June 19, 2002

In the early 1990s, general inflation slowed following the surge in oil prices during the Gulf war.  Medical inflation, by contrast, showed dramatic acceleration.  Hospital costs were rising by double digits, doctors' fees were soaring three times general inflation, and pharmaceutical costs were rising twice as rapidly as general inflation. 

Not surprisingly, a political fire storm developed which was only quelled by fear that government involvement, through Hillary Clinton proposals, would be even worse than the medical inflation.  Private initiatives also changed the way by which medical services were purchased.  Improved administrative costs and more medical resource management by HMO's and  PPO's also lowered medical inflation. 

A nurse shortage was transformed into a glut as outpatient and drug therapies reduced hospital time per patient.  Indeed, medical inflation largely disappeared by the middle of the decade. 

Inflation in the doctors' offices remains modest as new technology has lowered some administrative costs.  Unfortunately, pharmaceutical prices have skyrocketed while hospital fees have soared almost 9 percent in the past twelve months alone. 

Anyone buying pharmaceuticals abroad is aware of huge price discrepancies between the U.S. and the remainder of the world.  Bus trips cross the Canadian border to pharmacies that allow people to buy maintenance drugs in bulk at a discount of a third to more than a half of the U.S. price. 

In effect, U.S. customers are subsidizing the world as we pay the research while other parts of the world pay only the production and distribution costs of drugs. 

Another political fire storm appears to be brewing in pharmaceuticals.  With Medicare, Medicaid, state medical aid and government retirement programs purchasing more than 42 cents of every medical dollar spent in the States, government involvement appears to be inevitable. 

Yet, no one is sure that any solutions will resolve the medical inflation problem. 

Most medical plans already have shifted to the administratively more efficient HMO or PPO structures.  There is not another lower cost medical provider out there. 

Some surveys indicate that doctors are spending a third of their time dealing with third party providers, whether they are government or private fund disbursers.  Emergency rooms are flooded with people, not because they need immediate medical help, but because any other delivery system will not be reimbursed by their, usually government, provider. 

By trying to reduce fraud, the reporting needed to get reimbursed for medical services actually raises transactions costs by more than fraud is reduced.  Second opinions now are raising costs as most of the unnecessary medical services have long since been discontinued. 

In short, administration and transactions costs of providing medical services once again are rising.  Furthermore, the shift to drug therapies and outpatient activity are virtually done.  As a result, the current nursing shortage cannot be eased merely by changing medical processes.

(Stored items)
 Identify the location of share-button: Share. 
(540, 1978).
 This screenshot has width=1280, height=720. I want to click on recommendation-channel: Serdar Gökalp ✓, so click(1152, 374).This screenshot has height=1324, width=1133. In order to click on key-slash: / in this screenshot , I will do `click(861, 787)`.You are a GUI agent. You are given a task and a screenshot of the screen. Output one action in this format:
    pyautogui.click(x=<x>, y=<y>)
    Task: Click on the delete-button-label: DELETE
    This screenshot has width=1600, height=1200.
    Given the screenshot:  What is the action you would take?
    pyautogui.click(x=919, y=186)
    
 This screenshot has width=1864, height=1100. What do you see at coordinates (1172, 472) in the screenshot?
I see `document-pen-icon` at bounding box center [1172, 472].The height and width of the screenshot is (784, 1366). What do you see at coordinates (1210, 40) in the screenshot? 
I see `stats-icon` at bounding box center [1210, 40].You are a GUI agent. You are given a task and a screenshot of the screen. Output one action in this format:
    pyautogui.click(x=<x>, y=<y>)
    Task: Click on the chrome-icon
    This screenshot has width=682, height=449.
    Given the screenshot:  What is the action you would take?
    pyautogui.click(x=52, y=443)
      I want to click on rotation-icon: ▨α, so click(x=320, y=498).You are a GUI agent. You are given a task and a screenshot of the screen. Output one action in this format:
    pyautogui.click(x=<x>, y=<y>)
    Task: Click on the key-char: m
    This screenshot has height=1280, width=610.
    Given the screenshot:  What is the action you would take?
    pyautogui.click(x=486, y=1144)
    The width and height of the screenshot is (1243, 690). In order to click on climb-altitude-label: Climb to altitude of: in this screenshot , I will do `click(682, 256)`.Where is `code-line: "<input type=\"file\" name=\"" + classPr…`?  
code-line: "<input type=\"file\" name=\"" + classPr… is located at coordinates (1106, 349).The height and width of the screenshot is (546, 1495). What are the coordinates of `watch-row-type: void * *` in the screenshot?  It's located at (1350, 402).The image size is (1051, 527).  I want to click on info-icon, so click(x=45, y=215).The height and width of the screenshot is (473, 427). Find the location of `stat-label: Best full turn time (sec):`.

* [Instructions for the task]:
Answer the following questions using the passage on medical inflation.
1. By how much have hospital fees risen in the past twelve months?
2. How much of every medical dollar spent in the States do Medicare, Medicaid, state medical aid and government retirement programs purchase?
3. According to some surveys, what share of their time do doctors spend dealing with third party providers?

* [Result of the task]:
1. Almost 9 percent.
2. More than 42 cents.
3. A third.